Once upon a time we picked products that were best of breed. We bought Word from MS and Lotus 123 because each individual point product was the best at what it did. That made sense. This was followed by the paradigm shift to best of suite. The idea of best of suite was we paid less for an aggregate from one vendor the all the best pieces from the best point products. With best of suite we need to just make sure that each piece was not necessarily the best but “good enough”.
This makes sense in a lot of areas. Especially in operations like the productivity example above. We have long since gotten into buying security by best of suite and by vendor relationship. This leads to a question: how much product fat, crap ware, and vendor agenda do we have built in with this deal?
So minus the vitriol I have looked at a number of these suites and I wonder if we are doing ourselves harm
Free can be very expensive. Both at security vendors I have worked with and at competitors out in the industry we have seen the Ronco strategy. Do you remember Ronco? When you buy the salad shooter we will throw in a set of steak knives, a vegetable peeler and this (99.99 value) picture of the founder!
Each time our security vendors and consultants bring in ‘value add’ products and functions, even for no cost, they are a distraction. A bad vulnerability scanner is worse than no vulnerability scanner. It causes us to stop looking for flaws. In Security, very differently from productivity software, Mediocre does harm. Time spent in near-futile efforts of DLP and NAC causes us to use our best resources in a futile fashion. Time lost and productivity lost in a manner very similar to a penetrations in cost. We can spend forever just trying to get where we started. We disrupt the user environment, at least minimally, every time we add a new security tool.
Perhaps more insidious than the distraction of suites with pointless bells and whistles is the vendor agenda of the suites. We have previously discussed here why signature AV (and IPS if you really get down to it) are nearing the end of their useful life. Firewalls as we once knew them are near obsolete. Each vendor is presenting not only their products in the best possible light. They are projecting their ideals of the best way to secure our environments. What happens when vendor’s ideas get obsolete? Without slamming the security vendors of yester year we can all think of products that became bad investments. When we are buying Suites of security products we by necessary corollary buying the concepts and methods that go with them. It is not unreasonable to think a vendor would push their core ideology past its sell-by date as that strategy is their core money maker.
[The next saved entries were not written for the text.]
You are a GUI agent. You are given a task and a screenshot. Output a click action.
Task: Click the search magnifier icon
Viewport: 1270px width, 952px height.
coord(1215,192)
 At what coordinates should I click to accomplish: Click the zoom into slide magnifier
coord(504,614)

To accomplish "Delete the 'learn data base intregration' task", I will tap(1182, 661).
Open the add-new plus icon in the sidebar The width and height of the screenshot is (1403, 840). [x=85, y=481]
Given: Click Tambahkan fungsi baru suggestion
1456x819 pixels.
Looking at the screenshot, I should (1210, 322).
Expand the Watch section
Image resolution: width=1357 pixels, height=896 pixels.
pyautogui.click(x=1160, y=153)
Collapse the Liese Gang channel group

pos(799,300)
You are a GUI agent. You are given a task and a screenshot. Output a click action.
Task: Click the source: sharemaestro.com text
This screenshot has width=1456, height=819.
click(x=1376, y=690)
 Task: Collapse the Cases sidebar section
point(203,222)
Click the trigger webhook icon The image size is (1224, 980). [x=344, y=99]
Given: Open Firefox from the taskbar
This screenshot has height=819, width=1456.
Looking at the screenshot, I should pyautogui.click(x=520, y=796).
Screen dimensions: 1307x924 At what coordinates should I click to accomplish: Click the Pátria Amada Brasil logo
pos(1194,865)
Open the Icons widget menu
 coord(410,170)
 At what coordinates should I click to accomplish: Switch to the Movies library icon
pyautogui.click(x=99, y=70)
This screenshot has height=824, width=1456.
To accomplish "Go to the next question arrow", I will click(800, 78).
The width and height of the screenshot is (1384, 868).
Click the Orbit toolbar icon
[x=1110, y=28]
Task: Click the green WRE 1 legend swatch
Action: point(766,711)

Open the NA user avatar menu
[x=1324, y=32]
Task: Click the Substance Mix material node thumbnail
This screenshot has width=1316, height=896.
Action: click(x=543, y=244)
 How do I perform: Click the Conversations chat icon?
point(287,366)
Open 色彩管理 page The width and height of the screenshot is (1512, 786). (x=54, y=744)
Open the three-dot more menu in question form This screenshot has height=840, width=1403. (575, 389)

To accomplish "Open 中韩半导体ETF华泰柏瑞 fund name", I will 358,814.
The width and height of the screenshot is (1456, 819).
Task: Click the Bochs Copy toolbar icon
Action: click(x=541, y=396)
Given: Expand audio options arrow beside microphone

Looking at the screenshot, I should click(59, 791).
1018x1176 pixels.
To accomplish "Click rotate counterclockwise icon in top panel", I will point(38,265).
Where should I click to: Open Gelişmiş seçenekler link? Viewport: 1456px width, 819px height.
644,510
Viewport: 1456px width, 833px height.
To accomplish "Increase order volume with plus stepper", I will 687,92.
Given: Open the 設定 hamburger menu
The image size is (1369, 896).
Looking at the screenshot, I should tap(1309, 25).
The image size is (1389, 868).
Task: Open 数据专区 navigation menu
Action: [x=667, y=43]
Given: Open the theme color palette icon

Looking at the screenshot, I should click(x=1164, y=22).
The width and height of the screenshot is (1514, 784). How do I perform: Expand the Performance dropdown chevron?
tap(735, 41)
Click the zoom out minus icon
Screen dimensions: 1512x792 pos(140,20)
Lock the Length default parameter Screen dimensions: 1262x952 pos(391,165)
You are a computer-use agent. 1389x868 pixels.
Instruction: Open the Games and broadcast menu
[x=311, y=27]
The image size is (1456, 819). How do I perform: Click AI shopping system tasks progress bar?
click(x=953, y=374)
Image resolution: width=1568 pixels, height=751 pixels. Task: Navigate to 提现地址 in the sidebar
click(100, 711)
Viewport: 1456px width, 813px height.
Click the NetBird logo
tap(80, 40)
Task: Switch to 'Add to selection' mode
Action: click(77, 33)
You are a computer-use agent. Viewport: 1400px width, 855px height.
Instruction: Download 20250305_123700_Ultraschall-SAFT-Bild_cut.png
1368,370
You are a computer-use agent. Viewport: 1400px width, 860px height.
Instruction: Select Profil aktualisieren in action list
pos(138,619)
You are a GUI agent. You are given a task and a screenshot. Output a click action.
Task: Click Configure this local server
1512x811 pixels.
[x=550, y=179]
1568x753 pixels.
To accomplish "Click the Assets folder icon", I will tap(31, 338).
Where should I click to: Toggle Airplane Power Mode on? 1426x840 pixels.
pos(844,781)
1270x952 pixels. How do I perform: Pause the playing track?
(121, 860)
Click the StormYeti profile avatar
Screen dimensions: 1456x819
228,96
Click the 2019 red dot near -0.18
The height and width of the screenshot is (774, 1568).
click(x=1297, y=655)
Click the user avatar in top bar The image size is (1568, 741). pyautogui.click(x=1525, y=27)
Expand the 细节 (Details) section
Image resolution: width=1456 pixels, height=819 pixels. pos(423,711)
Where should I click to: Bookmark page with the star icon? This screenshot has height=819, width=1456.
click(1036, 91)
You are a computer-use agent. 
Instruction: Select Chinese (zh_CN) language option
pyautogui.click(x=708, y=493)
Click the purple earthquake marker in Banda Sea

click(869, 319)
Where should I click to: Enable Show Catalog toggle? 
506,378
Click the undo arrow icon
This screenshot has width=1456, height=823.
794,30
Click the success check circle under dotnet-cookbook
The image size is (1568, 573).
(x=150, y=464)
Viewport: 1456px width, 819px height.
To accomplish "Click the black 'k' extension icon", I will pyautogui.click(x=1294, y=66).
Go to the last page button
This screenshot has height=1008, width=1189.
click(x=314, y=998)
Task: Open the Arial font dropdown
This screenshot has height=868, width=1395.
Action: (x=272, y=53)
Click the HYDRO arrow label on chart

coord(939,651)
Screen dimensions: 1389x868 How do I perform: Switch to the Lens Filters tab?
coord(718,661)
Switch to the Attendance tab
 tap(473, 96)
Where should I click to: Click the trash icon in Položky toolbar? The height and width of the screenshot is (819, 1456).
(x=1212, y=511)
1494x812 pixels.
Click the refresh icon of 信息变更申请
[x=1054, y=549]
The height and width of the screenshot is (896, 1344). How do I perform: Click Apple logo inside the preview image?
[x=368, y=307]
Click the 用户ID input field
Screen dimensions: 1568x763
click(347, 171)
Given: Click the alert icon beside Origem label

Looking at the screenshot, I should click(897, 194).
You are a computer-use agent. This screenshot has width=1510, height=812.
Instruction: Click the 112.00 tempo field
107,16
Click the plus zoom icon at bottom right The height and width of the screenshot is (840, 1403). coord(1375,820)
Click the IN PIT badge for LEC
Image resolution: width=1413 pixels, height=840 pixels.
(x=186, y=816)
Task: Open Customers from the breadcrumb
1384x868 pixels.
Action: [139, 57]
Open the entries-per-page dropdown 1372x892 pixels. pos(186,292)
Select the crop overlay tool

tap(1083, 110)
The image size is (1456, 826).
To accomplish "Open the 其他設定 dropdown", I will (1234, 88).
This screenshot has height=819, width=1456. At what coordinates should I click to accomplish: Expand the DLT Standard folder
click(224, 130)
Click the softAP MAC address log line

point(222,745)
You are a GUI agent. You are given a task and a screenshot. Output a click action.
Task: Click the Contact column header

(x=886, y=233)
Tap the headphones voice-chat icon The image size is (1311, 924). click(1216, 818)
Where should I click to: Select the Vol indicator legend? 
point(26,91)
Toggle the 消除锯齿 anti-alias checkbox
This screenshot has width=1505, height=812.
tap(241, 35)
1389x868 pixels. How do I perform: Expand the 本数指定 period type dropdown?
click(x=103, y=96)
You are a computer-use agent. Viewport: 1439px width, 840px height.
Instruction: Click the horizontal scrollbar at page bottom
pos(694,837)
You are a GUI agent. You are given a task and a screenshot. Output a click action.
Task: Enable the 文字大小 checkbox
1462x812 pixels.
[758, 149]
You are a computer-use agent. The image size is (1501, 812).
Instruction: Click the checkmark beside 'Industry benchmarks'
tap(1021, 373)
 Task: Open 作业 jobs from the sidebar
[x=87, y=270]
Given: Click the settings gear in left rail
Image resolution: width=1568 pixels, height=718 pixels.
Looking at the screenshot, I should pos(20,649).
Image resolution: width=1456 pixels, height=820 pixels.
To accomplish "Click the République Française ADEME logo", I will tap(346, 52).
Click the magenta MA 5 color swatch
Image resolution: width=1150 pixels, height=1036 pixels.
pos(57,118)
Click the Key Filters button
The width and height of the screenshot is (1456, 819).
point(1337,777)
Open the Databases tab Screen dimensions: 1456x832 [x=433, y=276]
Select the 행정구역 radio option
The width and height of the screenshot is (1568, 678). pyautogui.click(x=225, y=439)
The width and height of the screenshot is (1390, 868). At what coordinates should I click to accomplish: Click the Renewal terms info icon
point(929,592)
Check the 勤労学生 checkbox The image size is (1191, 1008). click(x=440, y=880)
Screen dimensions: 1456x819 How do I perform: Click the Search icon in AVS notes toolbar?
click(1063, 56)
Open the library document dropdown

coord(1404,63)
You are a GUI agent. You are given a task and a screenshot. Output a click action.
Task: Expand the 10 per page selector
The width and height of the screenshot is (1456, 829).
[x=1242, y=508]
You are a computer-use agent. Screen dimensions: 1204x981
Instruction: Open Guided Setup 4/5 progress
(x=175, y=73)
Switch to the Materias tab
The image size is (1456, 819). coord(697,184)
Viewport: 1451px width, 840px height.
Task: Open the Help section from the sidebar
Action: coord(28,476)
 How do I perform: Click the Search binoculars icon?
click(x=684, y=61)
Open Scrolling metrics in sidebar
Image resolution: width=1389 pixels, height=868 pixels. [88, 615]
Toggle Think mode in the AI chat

We have been adding of successive layers of security for a generation. Is it time to throw some of them away? Maybe the distractions and man hours of worn out tools are doing us more harm than good? Maybe, just maybe we are at the point where taking a deep breath and redesigning our data security environment and it will be easier to use and less extensive than patching the cludge we have yet again?
Is our best of suite data security model the analogy of the 1990 ford Winstar that we have been driving for years and is finally prohibitively expensive to repair one more time and it is time to finally by a new car?
I don’t know… but if it were my mission critical data I would be sure to find out.